Bay Ment’in evine gittiğimde Bay Knoll ve Bayan Rayne zaten oradaydı. Ve her nedense, elf Elena bile oradaydı. Rurin inşaatla meşguldü. Belki de burası onun sığınağı olduğu için homurdanmasına rağmen harıl harıl çalışıyordu. Tepenin altındaki alan neredeyse tamamen kazılmıştı. Geriye sadece son rötuşlar kalmıştı.
“Merhaba. Nasıl oldu da hepiniz burada toplandınız?”
Bay Ment’in bacağında bandaj vardı. Yatakta oturuyordu.
“Oh, El, burada mısın?”
Bay Ment’e yakın duran Bay Knoll bana baktı ve yanımdan geçerken selam verdi.
“Bay El, burada mısınız?”
Bayan Rayne ellerini kavuşturdu ve sevinçli bir ifadeyle bana yaklaştı.
“Ah, Bay El!”
Elena tuhaf bir tepkiyle kekeledi.
“Böyle mütevazı bir yere…”
Sonunda Bay Ment başını salladı.
Farklı tepkiler.
“Kıdemli!”
Ağlamak üzere olan Miltain, Bay Ment’e doğru koştu ve neredeyse ona sarılacaktı.
“Çekil üstümden, seni aptal! Sana benim için endişelenmemeni ve sadece işini yapmanı söylemiştim.”
İkisi tartışmaya başladı.
Bana yaklaşan Bayan Rayne oldu. Bunun iyi bir fırsat olduğunu düşünerek, Bay Ment’in duymaması için dikkatlice fısıldadım.
“Hayatının geri kalanında topallayabileceği doğru mu?”
“Evet, maalesef… Bayan Elena’dan her ihtimale karşı gelmesini istedim ama çok geç olduğunu söyledi.”
Elena usulca yaklaştı ve göz ucuyla baktı. Uzun kulakları sadece gösteriş için değil. Konuşmamıza kulak misafiri olmuş olmalı ki Bayan Rayne’in arkasında durdu ve fısıldadı.
“Bu doğru. Artık çok geç. Yaralanmanın üzerinden birkaç gün geçtiğini duydum. Dış yaralar iyileşti, ancak sinir dokusu çoktan sıkışmış ve kaynaşmış durumda, bu yüzden yapabileceğim bir şey yok… Üzgünüm. O sırada orada olsaydım durum farklı olabilirdi ama…”
“Özür dilemenize gerek yok Bayan Elena.”
Elena’ya baktım. Gözlerimiz doğrudan buluştu. Göz göze geldiklerinde başını çevirdi ve Bayan Rayne’in arkasına saklandı.
Bu da ne?
“Doğru. Bay El, sayenizde düşüncelerim çok değişti!”

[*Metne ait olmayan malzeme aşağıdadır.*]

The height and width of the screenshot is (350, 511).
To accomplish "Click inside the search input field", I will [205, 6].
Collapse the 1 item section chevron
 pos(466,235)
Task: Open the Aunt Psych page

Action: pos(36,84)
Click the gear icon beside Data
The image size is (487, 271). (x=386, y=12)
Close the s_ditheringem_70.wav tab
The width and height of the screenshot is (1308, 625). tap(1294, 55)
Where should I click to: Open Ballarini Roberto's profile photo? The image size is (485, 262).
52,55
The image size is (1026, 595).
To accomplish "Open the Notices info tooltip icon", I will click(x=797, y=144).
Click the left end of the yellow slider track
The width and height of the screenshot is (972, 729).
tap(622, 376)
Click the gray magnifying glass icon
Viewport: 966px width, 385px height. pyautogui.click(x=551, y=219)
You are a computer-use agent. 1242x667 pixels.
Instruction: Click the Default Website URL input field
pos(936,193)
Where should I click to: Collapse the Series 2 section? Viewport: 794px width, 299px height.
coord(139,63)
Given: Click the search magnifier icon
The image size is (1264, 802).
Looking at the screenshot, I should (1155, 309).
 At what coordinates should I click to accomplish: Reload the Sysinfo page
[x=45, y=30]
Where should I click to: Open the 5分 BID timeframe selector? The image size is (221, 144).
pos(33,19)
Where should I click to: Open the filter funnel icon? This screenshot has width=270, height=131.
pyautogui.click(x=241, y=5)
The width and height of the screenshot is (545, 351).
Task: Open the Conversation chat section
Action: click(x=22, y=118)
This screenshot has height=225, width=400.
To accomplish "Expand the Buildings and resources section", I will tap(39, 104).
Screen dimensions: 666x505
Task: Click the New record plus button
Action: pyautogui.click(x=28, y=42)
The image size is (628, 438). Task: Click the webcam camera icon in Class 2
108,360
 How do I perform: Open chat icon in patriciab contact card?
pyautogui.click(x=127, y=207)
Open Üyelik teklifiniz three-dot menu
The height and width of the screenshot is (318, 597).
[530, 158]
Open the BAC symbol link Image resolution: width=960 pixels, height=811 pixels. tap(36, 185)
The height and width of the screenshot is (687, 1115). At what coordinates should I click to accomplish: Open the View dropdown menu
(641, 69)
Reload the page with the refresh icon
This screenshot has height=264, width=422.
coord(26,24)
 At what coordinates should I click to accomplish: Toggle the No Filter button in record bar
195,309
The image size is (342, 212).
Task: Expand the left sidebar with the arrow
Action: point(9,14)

Elena’nın sesi Bayan Rayne’in arkasından geldi. Bunu gören Bayan Rayne tuhaf bir şekilde gülümsedi.
“Pardon?”
“Oh, önemli değil!”
Birinin tuhaf bir gülümsemesi vardı, diğeri ise kollarını sallıyordu. Neler oluyor?
İki tuhaf insanı geride bırakarak Bay Ment’e yaklaştım.
“Çok şey atlattınız. Lütfen çabuk iyileşin ve restoranı ziyaret edin. Siz olmadan, Bay Ment, satışlarımız düşer.”
“Oh, evet, evet! Bu doğru mu? Gitmeliyim. Kesinlikle.”
Bu kişi de garip bir tepki verdi. Bay Ment bana tuhaf bir bakışla baktı. Bu garip bakış neden? Neden bugün herkes böyle garip davranıyor?
“Tamam, hadi gidip biraz soju içelim!”
Bay Knoll sırtımı sıvazladı.
Şükürler olsun. Herkes tuhaf davranıyordu ama Bay Knoll iyiydi.